2015-06-04 15:29 GMT+02:00 James Aley <james.aley@swiftkey.com>:

We have a load of Avro data coming into our data systems in the form of relatively small files, which we're merging into larger Parquet files with Spark. I've been following the docs and the approach I'm taking seemed fairly obvious, and pleasingly simple, but I'm wondering if perhaps it's not the most optimal approach. 

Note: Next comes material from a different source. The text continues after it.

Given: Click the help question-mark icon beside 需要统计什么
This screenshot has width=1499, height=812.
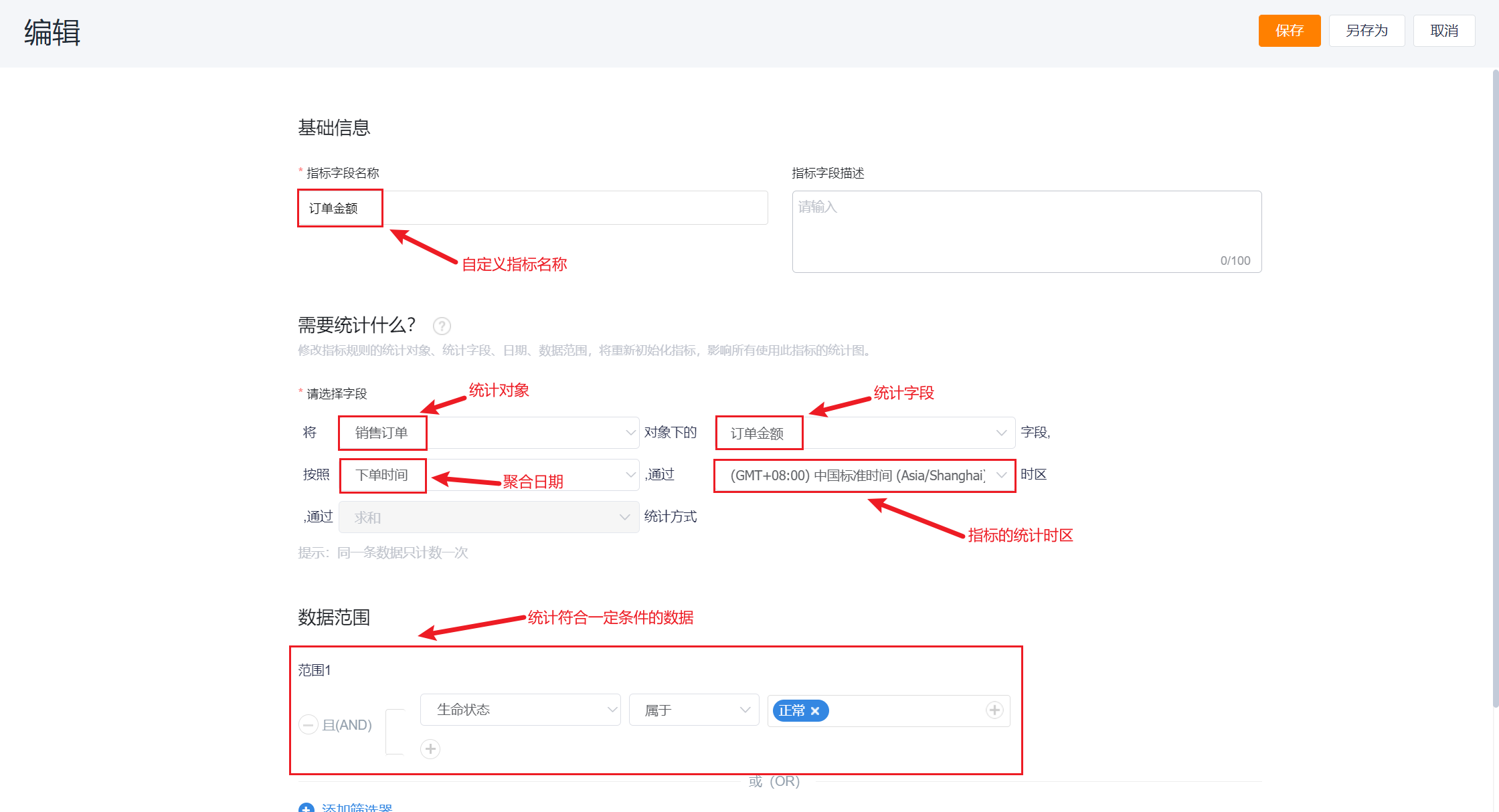Looking at the screenshot, I should tap(442, 326).
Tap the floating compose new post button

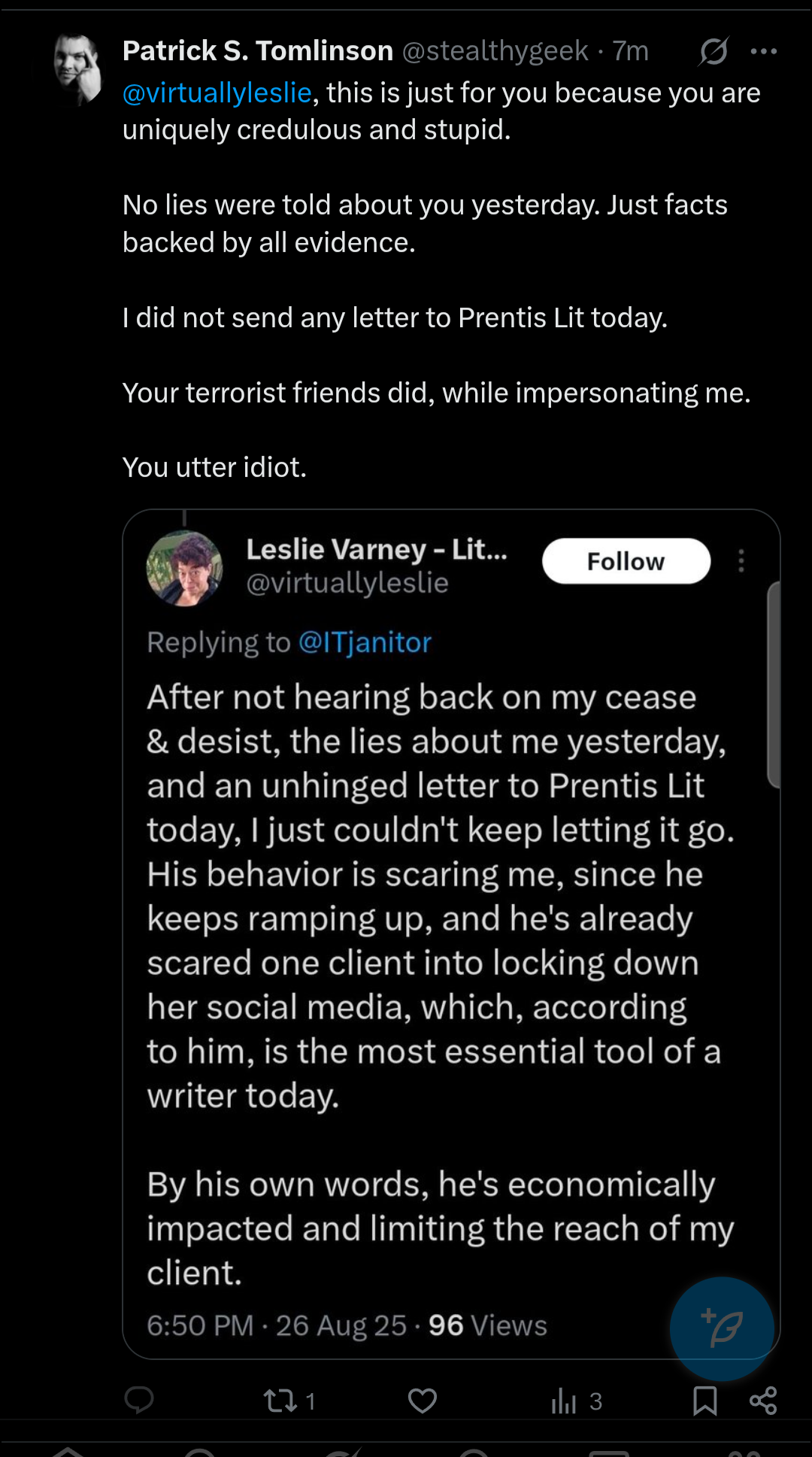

I was wondering if anyone on this list might have some advice to make to make this job as efficient as possible. Here's some code:

DataFrame dfInput = sqlContext.load(inputPaths.get(0), "com.databricks.spark.avro");
long totalSize = getDirSize(inputPaths.get(0));

for (int i = 1; i < inputs.size(); ++i) {
    dfInput = dfInput.unionAll(sqlContext.load(inputPaths.get(i), "com.databricks.spark.avro"));
    totalSize += getDirSize(inputPaths.get(i));

int targetPartitions = (int) Math.max(2L, totalSize / TARGET_SIZE_BYTES);
DataFrame outputFrame;

// Note: HADOOP-10456 impacts us, as we're stuck on 2.4.0 in EMR, hence
// the synchronize block below. Suggestions welcome here too! :-)
synchronized (this) {
    RDD<Row> inputRdd = dfInput.rdd().coalesce(targetPartitions, false, null);
    outputFrame = sqlContext.createDataFrame(inputRdd, dfInput.schema());

outputFrame.save(outputPath, "parquet", SaveMode.Overwrite);

Here are some things bothering me:
  • Conversion to an RDD and back again so that we can use coalesce() to reduce the number of partitions. This is because we read that repartition() is not as efficient as coalesce(), and local micro benchmarks seemed to somewhat confirm that this was faster. Is this really a good idea though? Should we be doing something else?
Repartition uses coalesce but with a forced shuffle step. Its just a shortcut for coalesce(xxx, true)
Doing a coalesce sounds correct, I'd do the same :) Note that if you add the shuffle step, then your partitions should be better balanced.
  • Usage of unionAll() - this is the only way I could find to join the separate data sets into a single data frame to save as Parquet. Is there a better way?
When using directly the inputformats you can do this FileInputFormat.addInputPath, it should perform at least as good as union.
  • Do I need to be using the DataFrame API at all? I'm not querying any data here, so the nice API for SQL-like transformations of the data isn't being used. The DataFrame API just seemed like the path of least resistance for working with Avro and Parquet. Would there be any advantage to using hadoopRDD() with the appropriate Input/Output formats?

Using directly the input/outputformats sounds viable. But the snippet you show seems clean enough and I am not sure there would be much value in making something (maybe) slightly faster but harder to understand.


Any advice or tips greatly appreciated!